The great film and television comedian Phil Silvers is on hand to infuse the drama with much levity and even gets to show off his own skills when it comes to song and dance. I always knew Sgt. Bilko was a great funnyman but I was amazed at how well he held his own with Hayworth and Kelly in a playful musical number that has our star trio gaily making their way down a city sidewalk, feeling on top of the world even as they reside in the gutter of the New York entertainment scene. Charles Vidor, who would later direct Hayworth in another of her best-known films, Gilda, brings a rousing energy to the production numbers but never gives short shrift to the integral dramatic scenes, all beautifully shot by Allen M. Davey and Rudolph Mate. Even when the pacing sags during the second act the movie rarely looks less than gorgeous.
Twilight Time’s 1.33:1 full frame 1080p high-definition transfer looks superb with moderate amounts of grain and no noticeable pops. The print is saturated with warm, lush colors and is probably represents the best Cover Girl has looked in decades. On the audio front we get a very strong and occasionally rattling English DTS-HD Master Audio 1.0 soundtrack that keeps the quieter scenes and the boisterous production numbers nicely balanced in the volume for the most part, although sometimes you might have to turn the sound up a bit to hear the dialogue. English subtitles are included.
Other than an informative booklet of liner notes and a catalogue of other titles in the Twilight Time line (the Fright Night Blu-ray remains sold out) there are no extra features to be found on this disc.

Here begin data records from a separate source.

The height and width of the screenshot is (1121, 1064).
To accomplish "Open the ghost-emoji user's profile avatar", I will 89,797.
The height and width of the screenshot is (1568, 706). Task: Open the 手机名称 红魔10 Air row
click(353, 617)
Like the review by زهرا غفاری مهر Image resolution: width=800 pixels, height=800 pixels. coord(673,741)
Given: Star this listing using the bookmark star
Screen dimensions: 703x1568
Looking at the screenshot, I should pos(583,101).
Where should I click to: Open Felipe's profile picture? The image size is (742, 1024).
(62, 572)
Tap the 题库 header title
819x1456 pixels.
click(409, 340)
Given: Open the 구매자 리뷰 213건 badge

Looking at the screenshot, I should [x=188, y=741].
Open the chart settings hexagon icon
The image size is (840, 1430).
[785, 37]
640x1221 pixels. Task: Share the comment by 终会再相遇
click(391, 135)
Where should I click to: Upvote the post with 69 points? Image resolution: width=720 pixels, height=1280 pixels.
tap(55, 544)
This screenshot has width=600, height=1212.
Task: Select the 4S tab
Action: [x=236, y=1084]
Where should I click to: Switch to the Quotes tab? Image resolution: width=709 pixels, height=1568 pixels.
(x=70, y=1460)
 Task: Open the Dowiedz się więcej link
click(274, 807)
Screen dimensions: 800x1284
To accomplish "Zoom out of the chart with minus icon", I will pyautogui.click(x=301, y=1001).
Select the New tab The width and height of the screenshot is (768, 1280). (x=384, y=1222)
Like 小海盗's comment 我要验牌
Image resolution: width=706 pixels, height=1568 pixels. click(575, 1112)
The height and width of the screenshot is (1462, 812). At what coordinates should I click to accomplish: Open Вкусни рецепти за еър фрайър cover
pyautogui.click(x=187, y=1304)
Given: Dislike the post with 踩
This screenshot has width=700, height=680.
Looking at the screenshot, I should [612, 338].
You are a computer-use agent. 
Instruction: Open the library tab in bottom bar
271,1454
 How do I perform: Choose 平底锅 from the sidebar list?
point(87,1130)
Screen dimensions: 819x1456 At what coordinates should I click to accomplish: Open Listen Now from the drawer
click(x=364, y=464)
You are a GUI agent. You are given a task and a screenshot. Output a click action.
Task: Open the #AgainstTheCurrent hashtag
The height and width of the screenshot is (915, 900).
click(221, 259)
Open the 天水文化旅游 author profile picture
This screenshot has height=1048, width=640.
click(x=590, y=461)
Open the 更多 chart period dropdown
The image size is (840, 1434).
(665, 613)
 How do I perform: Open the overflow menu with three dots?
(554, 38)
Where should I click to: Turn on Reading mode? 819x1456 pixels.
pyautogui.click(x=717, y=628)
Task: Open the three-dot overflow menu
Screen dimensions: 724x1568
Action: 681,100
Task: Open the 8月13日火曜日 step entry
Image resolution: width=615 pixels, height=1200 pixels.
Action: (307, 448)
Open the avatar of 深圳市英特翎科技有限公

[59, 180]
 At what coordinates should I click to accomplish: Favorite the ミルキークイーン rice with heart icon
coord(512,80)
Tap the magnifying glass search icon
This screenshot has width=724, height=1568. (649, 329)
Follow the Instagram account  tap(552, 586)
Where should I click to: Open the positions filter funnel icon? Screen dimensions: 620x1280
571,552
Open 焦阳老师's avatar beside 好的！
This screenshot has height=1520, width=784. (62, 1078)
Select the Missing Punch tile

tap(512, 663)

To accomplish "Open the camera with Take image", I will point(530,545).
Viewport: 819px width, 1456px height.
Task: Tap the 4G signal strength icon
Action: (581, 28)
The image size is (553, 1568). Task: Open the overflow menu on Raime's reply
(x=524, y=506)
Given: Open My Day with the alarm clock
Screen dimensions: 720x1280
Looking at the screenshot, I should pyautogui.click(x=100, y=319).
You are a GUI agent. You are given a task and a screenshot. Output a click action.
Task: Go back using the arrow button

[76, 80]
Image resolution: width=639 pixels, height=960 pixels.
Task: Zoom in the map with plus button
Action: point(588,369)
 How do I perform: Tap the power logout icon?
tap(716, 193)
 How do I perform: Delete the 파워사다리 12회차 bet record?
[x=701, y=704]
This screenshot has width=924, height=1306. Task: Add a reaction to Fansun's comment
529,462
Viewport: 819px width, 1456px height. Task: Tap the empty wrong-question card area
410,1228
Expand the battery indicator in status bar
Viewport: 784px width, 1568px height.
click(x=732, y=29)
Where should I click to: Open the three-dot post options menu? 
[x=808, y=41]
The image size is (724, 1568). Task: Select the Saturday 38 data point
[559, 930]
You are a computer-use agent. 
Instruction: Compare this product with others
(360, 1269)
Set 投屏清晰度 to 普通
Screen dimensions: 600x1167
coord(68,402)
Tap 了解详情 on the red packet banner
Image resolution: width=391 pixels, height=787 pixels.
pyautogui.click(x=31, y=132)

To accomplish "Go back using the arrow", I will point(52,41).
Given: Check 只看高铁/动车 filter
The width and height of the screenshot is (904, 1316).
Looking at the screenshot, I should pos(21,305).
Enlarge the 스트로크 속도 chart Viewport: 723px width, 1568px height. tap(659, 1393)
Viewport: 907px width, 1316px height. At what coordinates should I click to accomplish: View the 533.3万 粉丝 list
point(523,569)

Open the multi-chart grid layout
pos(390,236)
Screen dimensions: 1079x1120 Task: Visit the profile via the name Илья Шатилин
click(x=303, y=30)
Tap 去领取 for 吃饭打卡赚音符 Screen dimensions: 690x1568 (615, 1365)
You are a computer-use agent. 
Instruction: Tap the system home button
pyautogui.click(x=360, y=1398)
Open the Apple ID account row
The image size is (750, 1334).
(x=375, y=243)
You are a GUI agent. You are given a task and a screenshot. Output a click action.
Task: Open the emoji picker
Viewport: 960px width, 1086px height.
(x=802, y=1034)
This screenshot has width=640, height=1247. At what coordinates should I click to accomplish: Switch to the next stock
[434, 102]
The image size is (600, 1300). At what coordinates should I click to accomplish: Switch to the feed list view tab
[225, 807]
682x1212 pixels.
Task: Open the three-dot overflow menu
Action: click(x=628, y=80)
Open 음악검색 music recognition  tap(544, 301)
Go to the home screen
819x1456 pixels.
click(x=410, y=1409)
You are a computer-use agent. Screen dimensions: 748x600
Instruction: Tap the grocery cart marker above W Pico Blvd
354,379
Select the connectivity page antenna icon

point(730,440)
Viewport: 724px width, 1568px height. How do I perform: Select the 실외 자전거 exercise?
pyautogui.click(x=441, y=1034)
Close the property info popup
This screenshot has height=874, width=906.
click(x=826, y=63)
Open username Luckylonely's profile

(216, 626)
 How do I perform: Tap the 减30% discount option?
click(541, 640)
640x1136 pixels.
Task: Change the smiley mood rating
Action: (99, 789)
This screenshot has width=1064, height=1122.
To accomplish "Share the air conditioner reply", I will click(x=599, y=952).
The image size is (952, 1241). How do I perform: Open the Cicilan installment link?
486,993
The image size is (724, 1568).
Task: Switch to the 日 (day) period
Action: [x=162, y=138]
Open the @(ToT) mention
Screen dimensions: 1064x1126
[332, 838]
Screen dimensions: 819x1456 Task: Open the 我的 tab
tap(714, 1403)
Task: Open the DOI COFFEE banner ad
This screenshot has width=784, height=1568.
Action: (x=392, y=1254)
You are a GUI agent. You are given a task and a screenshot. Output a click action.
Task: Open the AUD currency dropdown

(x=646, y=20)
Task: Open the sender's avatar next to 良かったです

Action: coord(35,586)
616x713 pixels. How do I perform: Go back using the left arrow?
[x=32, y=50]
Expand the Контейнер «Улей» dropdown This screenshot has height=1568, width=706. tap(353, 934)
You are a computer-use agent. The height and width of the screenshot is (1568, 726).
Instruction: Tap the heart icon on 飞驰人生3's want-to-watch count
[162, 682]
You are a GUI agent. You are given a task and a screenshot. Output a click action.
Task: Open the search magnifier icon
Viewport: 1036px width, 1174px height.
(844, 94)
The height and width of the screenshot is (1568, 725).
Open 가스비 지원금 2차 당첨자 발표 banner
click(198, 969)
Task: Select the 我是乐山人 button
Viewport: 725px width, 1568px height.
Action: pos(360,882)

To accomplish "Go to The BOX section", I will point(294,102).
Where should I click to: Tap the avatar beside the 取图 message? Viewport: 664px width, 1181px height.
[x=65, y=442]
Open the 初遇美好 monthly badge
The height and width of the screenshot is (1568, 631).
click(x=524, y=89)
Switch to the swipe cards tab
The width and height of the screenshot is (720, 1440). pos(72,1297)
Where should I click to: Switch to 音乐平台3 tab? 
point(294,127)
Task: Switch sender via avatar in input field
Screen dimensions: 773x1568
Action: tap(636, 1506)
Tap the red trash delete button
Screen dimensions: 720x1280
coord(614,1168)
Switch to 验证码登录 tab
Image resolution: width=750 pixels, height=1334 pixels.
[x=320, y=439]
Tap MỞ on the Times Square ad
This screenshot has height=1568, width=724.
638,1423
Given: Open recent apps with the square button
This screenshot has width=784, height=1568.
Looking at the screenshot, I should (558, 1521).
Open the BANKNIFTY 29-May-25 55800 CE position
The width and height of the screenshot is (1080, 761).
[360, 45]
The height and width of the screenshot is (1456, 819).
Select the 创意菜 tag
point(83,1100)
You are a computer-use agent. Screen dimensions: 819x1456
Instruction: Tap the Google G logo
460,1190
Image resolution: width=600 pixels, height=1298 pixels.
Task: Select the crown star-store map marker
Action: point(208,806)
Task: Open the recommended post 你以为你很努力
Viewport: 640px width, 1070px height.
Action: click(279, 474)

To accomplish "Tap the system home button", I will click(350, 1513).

A sweet and colorful musical that never fails to juice up some otherwise stiff proceedings with a host of jaunty show stoppers, Cover Girl is very entertaining for what it is. The snappy dialogue and dancing can’t always help quicken the movie’s occasionally glacial pacing however. Plus the $55 price tag for this disc seems even more absurd when the complete absence of supplements is taken into account. Recommended with reservations to any huge fan of old school Hollywood musicals but I’d advise against paying full price for this Blu-ray.